> **Given problem**:
Return every line of the listing below unchanged, from the first line to the last.

> **Collection entries**:
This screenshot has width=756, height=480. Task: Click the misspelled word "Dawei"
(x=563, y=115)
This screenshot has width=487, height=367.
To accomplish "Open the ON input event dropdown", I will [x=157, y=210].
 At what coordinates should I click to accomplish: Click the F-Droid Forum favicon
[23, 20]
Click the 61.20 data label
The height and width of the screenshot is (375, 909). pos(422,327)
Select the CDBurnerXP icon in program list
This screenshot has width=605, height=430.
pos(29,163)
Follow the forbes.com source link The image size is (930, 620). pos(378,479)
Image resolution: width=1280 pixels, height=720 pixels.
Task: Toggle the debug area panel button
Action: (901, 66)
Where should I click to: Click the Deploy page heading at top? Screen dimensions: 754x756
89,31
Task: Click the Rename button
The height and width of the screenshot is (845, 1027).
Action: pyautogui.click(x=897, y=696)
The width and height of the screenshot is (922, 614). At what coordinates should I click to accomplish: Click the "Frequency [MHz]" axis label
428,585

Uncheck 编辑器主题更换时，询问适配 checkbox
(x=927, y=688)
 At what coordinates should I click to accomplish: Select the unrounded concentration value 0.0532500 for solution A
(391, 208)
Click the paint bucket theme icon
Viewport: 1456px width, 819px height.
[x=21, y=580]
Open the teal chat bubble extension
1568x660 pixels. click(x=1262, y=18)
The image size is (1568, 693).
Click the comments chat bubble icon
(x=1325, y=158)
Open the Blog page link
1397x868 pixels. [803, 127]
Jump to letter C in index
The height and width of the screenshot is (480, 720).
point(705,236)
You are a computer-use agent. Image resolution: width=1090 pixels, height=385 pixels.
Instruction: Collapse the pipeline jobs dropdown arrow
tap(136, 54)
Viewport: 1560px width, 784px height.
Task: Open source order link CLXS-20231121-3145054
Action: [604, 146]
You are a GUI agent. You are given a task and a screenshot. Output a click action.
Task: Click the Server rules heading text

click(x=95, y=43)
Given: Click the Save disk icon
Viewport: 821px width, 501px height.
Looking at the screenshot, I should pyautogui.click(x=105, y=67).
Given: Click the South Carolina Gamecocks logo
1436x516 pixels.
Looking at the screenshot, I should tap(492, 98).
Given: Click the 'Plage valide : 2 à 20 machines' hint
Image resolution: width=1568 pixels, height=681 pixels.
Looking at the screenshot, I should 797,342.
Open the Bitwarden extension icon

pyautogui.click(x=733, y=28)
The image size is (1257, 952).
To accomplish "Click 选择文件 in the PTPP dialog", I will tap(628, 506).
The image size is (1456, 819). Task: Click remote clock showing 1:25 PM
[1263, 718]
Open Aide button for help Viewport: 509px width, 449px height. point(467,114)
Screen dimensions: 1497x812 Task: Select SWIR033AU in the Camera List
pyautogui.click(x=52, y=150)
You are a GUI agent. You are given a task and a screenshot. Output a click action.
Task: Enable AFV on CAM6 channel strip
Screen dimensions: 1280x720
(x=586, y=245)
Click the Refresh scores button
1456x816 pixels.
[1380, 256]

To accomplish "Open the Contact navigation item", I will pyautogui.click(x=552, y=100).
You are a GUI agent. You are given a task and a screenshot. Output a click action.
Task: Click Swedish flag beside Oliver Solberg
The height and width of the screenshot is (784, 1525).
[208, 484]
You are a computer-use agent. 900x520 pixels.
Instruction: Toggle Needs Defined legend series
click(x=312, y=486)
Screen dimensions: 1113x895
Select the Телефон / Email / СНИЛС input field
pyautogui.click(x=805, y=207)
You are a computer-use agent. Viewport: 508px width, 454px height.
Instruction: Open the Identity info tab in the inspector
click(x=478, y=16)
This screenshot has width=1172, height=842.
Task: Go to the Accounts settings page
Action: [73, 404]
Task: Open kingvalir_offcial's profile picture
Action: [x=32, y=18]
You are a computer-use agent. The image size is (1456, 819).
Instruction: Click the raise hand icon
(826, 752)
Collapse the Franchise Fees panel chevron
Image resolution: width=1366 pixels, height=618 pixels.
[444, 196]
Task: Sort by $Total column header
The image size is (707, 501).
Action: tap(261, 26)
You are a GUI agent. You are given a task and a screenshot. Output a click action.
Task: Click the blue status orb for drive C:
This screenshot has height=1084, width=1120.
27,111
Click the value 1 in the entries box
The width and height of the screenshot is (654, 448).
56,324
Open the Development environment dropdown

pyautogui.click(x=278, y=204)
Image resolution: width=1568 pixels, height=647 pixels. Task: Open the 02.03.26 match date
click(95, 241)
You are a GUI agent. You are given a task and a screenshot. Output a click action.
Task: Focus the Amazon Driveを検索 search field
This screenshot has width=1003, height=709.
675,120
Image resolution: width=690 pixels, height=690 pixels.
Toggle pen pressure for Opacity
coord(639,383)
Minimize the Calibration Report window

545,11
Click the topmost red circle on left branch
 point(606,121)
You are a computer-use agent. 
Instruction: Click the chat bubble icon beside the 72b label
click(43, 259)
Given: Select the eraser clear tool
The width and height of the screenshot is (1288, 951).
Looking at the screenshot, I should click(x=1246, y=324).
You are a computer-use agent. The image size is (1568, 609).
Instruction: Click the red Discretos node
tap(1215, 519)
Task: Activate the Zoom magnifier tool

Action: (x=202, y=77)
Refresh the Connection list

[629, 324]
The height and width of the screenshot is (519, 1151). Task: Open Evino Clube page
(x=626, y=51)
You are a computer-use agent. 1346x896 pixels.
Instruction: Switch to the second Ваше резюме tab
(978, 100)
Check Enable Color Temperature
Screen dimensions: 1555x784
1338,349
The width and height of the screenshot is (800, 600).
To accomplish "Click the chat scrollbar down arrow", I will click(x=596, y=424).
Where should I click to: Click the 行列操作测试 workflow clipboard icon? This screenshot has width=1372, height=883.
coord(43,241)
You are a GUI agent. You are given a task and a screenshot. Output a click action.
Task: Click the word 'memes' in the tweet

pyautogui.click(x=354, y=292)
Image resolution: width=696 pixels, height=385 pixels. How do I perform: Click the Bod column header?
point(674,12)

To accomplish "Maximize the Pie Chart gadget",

> **Response**:
This screenshot has width=756, height=480. Task: Click the misspelled word "Dawei"
(x=563, y=115)
This screenshot has width=487, height=367.
To accomplish "Open the ON input event dropdown", I will [x=157, y=210].
 At what coordinates should I click to accomplish: Click the F-Droid Forum favicon
[23, 20]
Click the 61.20 data label
The height and width of the screenshot is (375, 909). pos(422,327)
Select the CDBurnerXP icon in program list
This screenshot has width=605, height=430.
pos(29,163)
Follow the forbes.com source link The image size is (930, 620). pos(378,479)
Image resolution: width=1280 pixels, height=720 pixels.
Task: Toggle the debug area panel button
Action: (901, 66)
Where should I click to: Click the Deploy page heading at top? Screen dimensions: 754x756
89,31
Task: Click the Rename button
The height and width of the screenshot is (845, 1027).
Action: pyautogui.click(x=897, y=696)
The width and height of the screenshot is (922, 614). At what coordinates should I click to accomplish: Click the "Frequency [MHz]" axis label
428,585

Uncheck 编辑器主题更换时，询问适配 checkbox
(x=927, y=688)
 At what coordinates should I click to accomplish: Select the unrounded concentration value 0.0532500 for solution A
(391, 208)
Click the paint bucket theme icon
Viewport: 1456px width, 819px height.
[x=21, y=580]
Open the teal chat bubble extension
1568x660 pixels. click(x=1262, y=18)
The image size is (1568, 693).
Click the comments chat bubble icon
(x=1325, y=158)
Open the Blog page link
1397x868 pixels. [803, 127]
Jump to letter C in index
The height and width of the screenshot is (480, 720).
point(705,236)
You are a computer-use agent. Image resolution: width=1090 pixels, height=385 pixels.
Instruction: Collapse the pipeline jobs dropdown arrow
tap(136, 54)
Viewport: 1560px width, 784px height.
Task: Open source order link CLXS-20231121-3145054
Action: [604, 146]
You are a GUI agent. You are given a task and a screenshot. Output a click action.
Task: Click the Server rules heading text

click(x=95, y=43)
Given: Click the Save disk icon
Viewport: 821px width, 501px height.
Looking at the screenshot, I should pyautogui.click(x=105, y=67).
Given: Click the South Carolina Gamecocks logo
1436x516 pixels.
Looking at the screenshot, I should tap(492, 98).
Given: Click the 'Plage valide : 2 à 20 machines' hint
Image resolution: width=1568 pixels, height=681 pixels.
Looking at the screenshot, I should 797,342.
Open the Bitwarden extension icon

pyautogui.click(x=733, y=28)
The image size is (1257, 952).
To accomplish "Click 选择文件 in the PTPP dialog", I will tap(628, 506).
The image size is (1456, 819). Task: Click remote clock showing 1:25 PM
[1263, 718]
Open Aide button for help Viewport: 509px width, 449px height. point(467,114)
Screen dimensions: 1497x812 Task: Select SWIR033AU in the Camera List
pyautogui.click(x=52, y=150)
You are a GUI agent. You are given a task and a screenshot. Output a click action.
Task: Enable AFV on CAM6 channel strip
Screen dimensions: 1280x720
(x=586, y=245)
Click the Refresh scores button
1456x816 pixels.
[1380, 256]

To accomplish "Open the Contact navigation item", I will pyautogui.click(x=552, y=100).
You are a GUI agent. You are given a task and a screenshot. Output a click action.
Task: Click Swedish flag beside Oliver Solberg
The height and width of the screenshot is (784, 1525).
[208, 484]
You are a computer-use agent. 900x520 pixels.
Instruction: Toggle Needs Defined legend series
click(x=312, y=486)
Screen dimensions: 1113x895
Select the Телефон / Email / СНИЛС input field
pyautogui.click(x=805, y=207)
You are a computer-use agent. Viewport: 508px width, 454px height.
Instruction: Open the Identity info tab in the inspector
click(x=478, y=16)
This screenshot has width=1172, height=842.
Task: Go to the Accounts settings page
Action: [73, 404]
Task: Open kingvalir_offcial's profile picture
Action: [x=32, y=18]
You are a computer-use agent. The image size is (1456, 819).
Instruction: Click the raise hand icon
(826, 752)
Collapse the Franchise Fees panel chevron
Image resolution: width=1366 pixels, height=618 pixels.
[444, 196]
Task: Sort by $Total column header
The image size is (707, 501).
Action: tap(261, 26)
You are a GUI agent. You are given a task and a screenshot. Output a click action.
Task: Click the blue status orb for drive C:
This screenshot has height=1084, width=1120.
27,111
Click the value 1 in the entries box
The width and height of the screenshot is (654, 448).
56,324
Open the Development environment dropdown

pyautogui.click(x=278, y=204)
Image resolution: width=1568 pixels, height=647 pixels. Task: Open the 02.03.26 match date
click(95, 241)
You are a GUI agent. You are given a task and a screenshot. Output a click action.
Task: Focus the Amazon Driveを検索 search field
This screenshot has width=1003, height=709.
675,120
Image resolution: width=690 pixels, height=690 pixels.
Toggle pen pressure for Opacity
coord(639,383)
Minimize the Calibration Report window

545,11
Click the topmost red circle on left branch
 point(606,121)
You are a computer-use agent. 
Instruction: Click the chat bubble icon beside the 72b label
click(43, 259)
Given: Select the eraser clear tool
The width and height of the screenshot is (1288, 951).
Looking at the screenshot, I should click(x=1246, y=324).
You are a computer-use agent. The image size is (1568, 609).
Instruction: Click the red Discretos node
tap(1215, 519)
Task: Activate the Zoom magnifier tool

Action: (x=202, y=77)
Refresh the Connection list

[629, 324]
The height and width of the screenshot is (519, 1151). Task: Open Evino Clube page
(x=626, y=51)
You are a computer-use agent. 1346x896 pixels.
Instruction: Switch to the second Ваше резюме tab
(978, 100)
Check Enable Color Temperature
Screen dimensions: 1555x784
1338,349
The width and height of the screenshot is (800, 600).
To accomplish "Click the chat scrollbar down arrow", I will click(x=596, y=424).
Where should I click to: Click the 行列操作测试 workflow clipboard icon? This screenshot has width=1372, height=883.
coord(43,241)
You are a GUI agent. You are given a task and a screenshot. Output a click action.
Task: Click the word 'memes' in the tweet

pyautogui.click(x=354, y=292)
Image resolution: width=696 pixels, height=385 pixels. How do I perform: Click the Bod column header?
point(674,12)

To accomplish "Maximize the Pie Chart gadget",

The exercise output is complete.